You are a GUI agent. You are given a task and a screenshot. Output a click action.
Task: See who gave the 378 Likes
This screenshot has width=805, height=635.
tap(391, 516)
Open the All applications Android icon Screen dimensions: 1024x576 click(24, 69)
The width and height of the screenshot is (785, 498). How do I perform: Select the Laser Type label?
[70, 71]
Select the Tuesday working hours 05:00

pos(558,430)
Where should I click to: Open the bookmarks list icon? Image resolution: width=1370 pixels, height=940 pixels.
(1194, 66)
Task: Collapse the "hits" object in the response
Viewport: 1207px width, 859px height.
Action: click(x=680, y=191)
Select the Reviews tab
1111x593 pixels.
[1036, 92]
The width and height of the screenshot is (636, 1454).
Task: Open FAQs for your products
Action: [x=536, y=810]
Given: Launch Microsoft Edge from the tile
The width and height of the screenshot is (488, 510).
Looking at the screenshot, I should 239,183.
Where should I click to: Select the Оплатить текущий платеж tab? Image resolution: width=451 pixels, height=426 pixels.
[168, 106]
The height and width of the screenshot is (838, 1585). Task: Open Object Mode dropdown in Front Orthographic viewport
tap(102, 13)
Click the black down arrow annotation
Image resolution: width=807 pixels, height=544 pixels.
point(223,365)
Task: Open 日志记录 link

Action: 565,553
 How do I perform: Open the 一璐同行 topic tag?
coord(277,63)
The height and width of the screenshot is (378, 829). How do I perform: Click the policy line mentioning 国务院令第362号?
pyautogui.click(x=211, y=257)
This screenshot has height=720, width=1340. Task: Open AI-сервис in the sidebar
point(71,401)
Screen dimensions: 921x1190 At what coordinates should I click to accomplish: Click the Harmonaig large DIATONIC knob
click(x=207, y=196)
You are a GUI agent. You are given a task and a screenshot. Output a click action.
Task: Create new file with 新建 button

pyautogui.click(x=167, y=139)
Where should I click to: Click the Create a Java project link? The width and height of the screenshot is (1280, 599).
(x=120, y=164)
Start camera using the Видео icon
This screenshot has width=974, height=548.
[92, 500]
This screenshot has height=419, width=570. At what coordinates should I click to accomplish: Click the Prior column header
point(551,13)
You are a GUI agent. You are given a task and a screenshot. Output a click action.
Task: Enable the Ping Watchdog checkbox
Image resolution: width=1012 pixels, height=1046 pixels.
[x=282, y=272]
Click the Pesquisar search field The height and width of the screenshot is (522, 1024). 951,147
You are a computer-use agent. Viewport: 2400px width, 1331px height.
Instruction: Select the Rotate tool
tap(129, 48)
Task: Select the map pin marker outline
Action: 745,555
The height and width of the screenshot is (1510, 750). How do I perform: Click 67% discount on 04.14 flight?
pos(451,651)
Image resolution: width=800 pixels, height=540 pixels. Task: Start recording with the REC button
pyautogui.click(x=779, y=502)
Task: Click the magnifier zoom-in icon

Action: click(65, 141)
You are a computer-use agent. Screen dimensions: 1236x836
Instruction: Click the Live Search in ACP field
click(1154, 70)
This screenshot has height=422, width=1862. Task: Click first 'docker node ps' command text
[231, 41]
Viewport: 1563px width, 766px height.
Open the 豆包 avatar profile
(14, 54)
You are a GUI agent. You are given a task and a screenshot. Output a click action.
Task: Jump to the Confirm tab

□ □ □ □ □ □ □

Work required:
Each line in the data is to be written out precisely.

Completed task:
You are a GUI agent. You are given a task and a screenshot. Output a click action.
Task: See who gave the 378 Likes
This screenshot has width=805, height=635.
tap(391, 516)
Open the All applications Android icon Screen dimensions: 1024x576 click(24, 69)
The width and height of the screenshot is (785, 498). How do I perform: Select the Laser Type label?
[70, 71]
Select the Tuesday working hours 05:00

pos(558,430)
Where should I click to: Open the bookmarks list icon? Image resolution: width=1370 pixels, height=940 pixels.
(1194, 66)
Task: Collapse the "hits" object in the response
Viewport: 1207px width, 859px height.
Action: click(x=680, y=191)
Select the Reviews tab
1111x593 pixels.
[1036, 92]
The width and height of the screenshot is (636, 1454).
Task: Open FAQs for your products
Action: [x=536, y=810]
Given: Launch Microsoft Edge from the tile
The width and height of the screenshot is (488, 510).
Looking at the screenshot, I should 239,183.
Where should I click to: Select the Оплатить текущий платеж tab? Image resolution: width=451 pixels, height=426 pixels.
[168, 106]
The height and width of the screenshot is (838, 1585). Task: Open Object Mode dropdown in Front Orthographic viewport
tap(102, 13)
Click the black down arrow annotation
Image resolution: width=807 pixels, height=544 pixels.
point(223,365)
Task: Open 日志记录 link

Action: 565,553
 How do I perform: Open the 一璐同行 topic tag?
coord(277,63)
The height and width of the screenshot is (378, 829). How do I perform: Click the policy line mentioning 国务院令第362号?
pyautogui.click(x=211, y=257)
This screenshot has height=720, width=1340. Task: Open AI-сервис in the sidebar
point(71,401)
Screen dimensions: 921x1190 At what coordinates should I click to accomplish: Click the Harmonaig large DIATONIC knob
click(x=207, y=196)
You are a GUI agent. You are given a task and a screenshot. Output a click action.
Task: Create new file with 新建 button

pyautogui.click(x=167, y=139)
Where should I click to: Click the Create a Java project link? The width and height of the screenshot is (1280, 599).
(x=120, y=164)
Start camera using the Видео icon
This screenshot has width=974, height=548.
[92, 500]
This screenshot has height=419, width=570. At what coordinates should I click to accomplish: Click the Prior column header
point(551,13)
You are a GUI agent. You are given a task and a screenshot. Output a click action.
Task: Enable the Ping Watchdog checkbox
Image resolution: width=1012 pixels, height=1046 pixels.
[x=282, y=272]
Click the Pesquisar search field The height and width of the screenshot is (522, 1024). 951,147
You are a computer-use agent. Viewport: 2400px width, 1331px height.
Instruction: Select the Rotate tool
tap(129, 48)
Task: Select the map pin marker outline
Action: 745,555
The height and width of the screenshot is (1510, 750). How do I perform: Click 67% discount on 04.14 flight?
pos(451,651)
Image resolution: width=800 pixels, height=540 pixels. Task: Start recording with the REC button
pyautogui.click(x=779, y=502)
Task: Click the magnifier zoom-in icon

Action: click(65, 141)
You are a computer-use agent. Screen dimensions: 1236x836
Instruction: Click the Live Search in ACP field
click(1154, 70)
This screenshot has height=422, width=1862. Task: Click first 'docker node ps' command text
[231, 41]
Viewport: 1563px width, 766px height.
Open the 豆包 avatar profile
(14, 54)
You are a GUI agent. You are given a task and a screenshot. Output a click action.
Task: Jump to the Confirm tab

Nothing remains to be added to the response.